La poesía no es, como tal vez pudiera creerse, un frívolo entretenimiento sin influencia ninguna en la sociedad; pues siendo, como es, el halago de la juventud, produce consecuencias funestas, cuando es inmoral; y civiliza, cuando conserva su inspiración noble y elevada. La juventud, en cuyo pecho late un corazón de fuego, ansiando el bien y sin acertar a comprender su verdadera naturaleza, ama por instinto todo lo bueno; pero lo ama con pasión juvenil, es decir, con mucho entusiasmo y poca reflexión; confunde el orden con la tiranía; y, apasionada por la libertad, quisiera darla a todos aunque fuera por medio de la violencia; amante de la novedad, desprecia lo antiguo y procura destruirlo, sin saber con qué ha de reemplazarlo. La poesía no es para ella un solaz sino una especie de religión: poesía busca en el orden social, y por eso le encantan las utopías políticas que tienen mucho de imaginarias y poco de realizables; poesía busca en los afectos, y por eso gusta de sacrificar su corazón en el altar de un ídolo, muchas veces desconocido; poesía quiere en las creencias, y por eso le agradan las novedades, aunque sean absurdas, con   -493-   tal que tengan algún colorido de libertad; pues libertad es lo que dice el corazón del joven en cada uno de sus latidos, aunque la libertad en las concepciones entusiastas de la juventud es muchas veces una deidad que reclama en holocausto el deber, la autoridad y por consiguiente el orden.

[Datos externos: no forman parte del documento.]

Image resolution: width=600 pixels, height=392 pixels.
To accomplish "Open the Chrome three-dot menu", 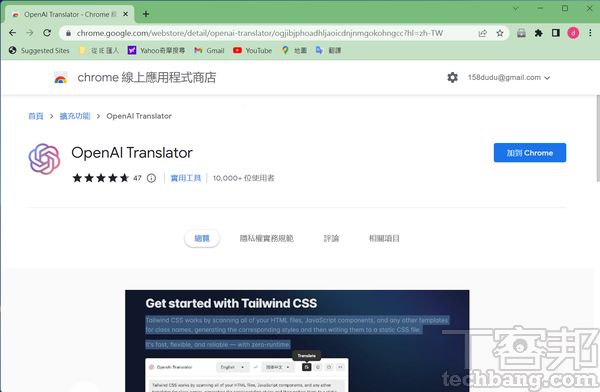I will click(x=590, y=33).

Que la juventud me perdone las expresiones que acabo de pronunciar, me las dicta la verdad y no la preocupación. Joven también yo, sé que la juventud, siempre generosa en sus aspiraciones, se extravía por inexperto e irreflexivo entusiasmo, nunca por premeditado egoísmo.

Cuando se ponen en manos de la juventud escritores que ultrajan la moral enseñando el vicio y haciéndolo amable, por presentarlo vestido y adornado con las galas de la poesía, se hace traición a los sagrados deberes sociales, pues la corrupción prematura de la juventud es una enfermedad lenta pero terrible que, consumiendo poco a poco la moralidad de los pueblos, acaba por envilecerlos; y pueblo envilecido, pueblo muerto en el orden social. Si quieren los bardos de América merecer bien de su patria, no le hagan traición; inspiración elevada, noble y sublime tiene el cristianismo, pero necesitan los poetas americanos cantar lo que siente su corazón y no remedar los sentimientos de otros poetas extranjeros, atormentados por afectos e ideas enteramente extrañas a los pueblos americanos. ¡Cuán tristemente asombrado queda uno cuando oye a algunos poetas americanos cantar, expresando en sus cantares los sentimientos de pueblos y naciones trabajados por terribles sacudimientos morales! ¡Desesperación de la vida, cuando el pueblo vive de esperanza, anhelando por el bienestar con que le brindan su índole pacífica y sencilla, y su misma juventud social! ¡Escepticismo materialista, cuando las naciones americanas no han apostatado de sus creencias religiosas! ¡Oh, no! ¡La América no está, no, condenada al suicidio nacional! Si la poesía americana es inmoral, no es la poesía del pueblo americano.